The Commission conducted a revocation hearing on December 14, 2011. USPC Opp'n, Ex. H (Hearing Summary) at 1. It revoked supervised release and ordered that the petitioner "serve a new term of imprisonment of 13 month(s) from May 19, 2011, the date the warrant was executed," after which she would "serve a new term of supervised release of 47 months following release from custody." Id., Ex. I (Notice of Action dated January 17, 2012) at 1. Her projected release date was April 30, 2012. *fn2 Id., Ex. J (Inmate Locator).
The petitioner alleges a "violation of due process" arising from the Commission's delay in conducting a supervision revocation hearing because the "paper work had gotten lost." Pet. at 5. Delay of a revocation hearing "is not itself a valid ground for immediate release[;]" instead, a releasee's "remedy . . . is an action to compel a hearing." Hill v. Johnston, 750 F. Supp. 2d 103, 105-06 (D.D.C. 2010); see Sutherland v. McCall, 709 F.2d 730, 732 (D.C. Cir. 1983) (finding that the appropriate remedy for a delayed parole revocation hearing "is a writ of mandamus to compel the Commission's compliance . . . not a writ of habeas corpus to compel release . . . or to extinguish the remainder of the sentence" (emphasis in original)). The record demonstrates that petitioner's revocation hearing already has taken place, and, therefore, the petitioner is not entitled to mandamus relief. Habeas relief would be available "only . . . where a petitioner establishes that the Commission's delay in holding a revocation hearing was both unreasonable and prejudicial." Sutherland, 709 F.2d at 732. Here, the petitioner neither alleges nor demonstrates that the delay "prejudiced [her] defense at the revocation hearing." Id. at 733.
Now that the petitioner has received the only relief available to her, the Court will deny the habeas petition as moot.
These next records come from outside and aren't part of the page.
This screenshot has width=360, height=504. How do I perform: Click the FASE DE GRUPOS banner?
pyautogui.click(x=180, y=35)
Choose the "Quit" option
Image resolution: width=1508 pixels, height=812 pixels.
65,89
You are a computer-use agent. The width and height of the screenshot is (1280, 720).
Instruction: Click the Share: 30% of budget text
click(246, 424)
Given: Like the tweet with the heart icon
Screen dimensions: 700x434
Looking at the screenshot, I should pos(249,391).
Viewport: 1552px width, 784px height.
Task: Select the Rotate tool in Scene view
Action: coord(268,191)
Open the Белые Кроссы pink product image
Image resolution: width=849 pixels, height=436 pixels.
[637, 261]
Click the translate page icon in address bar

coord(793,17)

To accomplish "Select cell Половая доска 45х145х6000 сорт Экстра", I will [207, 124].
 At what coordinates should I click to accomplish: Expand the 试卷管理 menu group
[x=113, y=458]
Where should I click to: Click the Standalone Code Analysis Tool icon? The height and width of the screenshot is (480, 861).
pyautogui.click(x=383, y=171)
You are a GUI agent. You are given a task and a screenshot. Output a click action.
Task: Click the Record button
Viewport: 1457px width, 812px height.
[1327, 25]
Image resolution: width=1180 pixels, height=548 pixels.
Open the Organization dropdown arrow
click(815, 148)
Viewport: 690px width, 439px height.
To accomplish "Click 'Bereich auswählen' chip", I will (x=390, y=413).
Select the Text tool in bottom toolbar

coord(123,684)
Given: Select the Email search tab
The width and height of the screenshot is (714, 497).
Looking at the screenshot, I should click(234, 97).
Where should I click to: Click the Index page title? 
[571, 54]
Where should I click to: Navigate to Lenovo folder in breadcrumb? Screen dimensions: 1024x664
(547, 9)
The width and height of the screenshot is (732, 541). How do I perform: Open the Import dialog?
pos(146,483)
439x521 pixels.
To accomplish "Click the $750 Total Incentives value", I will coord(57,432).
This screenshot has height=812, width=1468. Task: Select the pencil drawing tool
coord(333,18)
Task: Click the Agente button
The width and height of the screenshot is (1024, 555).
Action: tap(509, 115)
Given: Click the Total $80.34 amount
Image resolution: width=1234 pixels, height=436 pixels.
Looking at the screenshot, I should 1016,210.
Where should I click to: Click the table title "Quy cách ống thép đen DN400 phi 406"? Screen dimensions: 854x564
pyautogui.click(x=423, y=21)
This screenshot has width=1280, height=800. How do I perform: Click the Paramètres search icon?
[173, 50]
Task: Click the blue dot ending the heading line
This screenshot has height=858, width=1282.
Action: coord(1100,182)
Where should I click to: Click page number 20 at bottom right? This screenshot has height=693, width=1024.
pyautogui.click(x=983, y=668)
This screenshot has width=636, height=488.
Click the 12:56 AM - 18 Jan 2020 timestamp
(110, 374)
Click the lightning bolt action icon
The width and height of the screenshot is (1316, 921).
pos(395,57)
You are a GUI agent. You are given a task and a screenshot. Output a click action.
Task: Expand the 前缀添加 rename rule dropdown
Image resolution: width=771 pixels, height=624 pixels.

See Vactor v. U.S. Parole Comm'n, No. 11-1249, 2011 WL 4498802, at *3 (D.D.C. Sept. 29, 2011) (finding petitioner's claim for mandamus was moot because the probable cause hearing already had been held and the revocation hearing had been scheduled); Simmons v. O'Brien, No. 7:07-cv-00193, 2007 WL 2669896, at *2 (W.D. Va. Sept. 6, 2007) ("While the delay in the instant case may have been unreasonable as the government concedes that the hearing should have been conducted soon after [the petitioner] returned to federal custody, [the court] find[s] that [his] claim was rendered moot by the . . . rescission hearing" which already had taken place).
A District of Columbia prisoner is entitled to habeas corpus relief under 28 U.S.C. § 2241 if she establishes that her "custody is in violation of the Constitution or laws or treaties of the United States." 28 U.S.C. § 2241(c)(3). This petitioner does not establish that her custody is unlawful, and her claim arising from the Commission's delay in conducting a supervision revocation hearing is moot. Accordingly, the habeas petition will be denied, and this action will be dismissed.
An Order accompanies this Memorandum Opinion.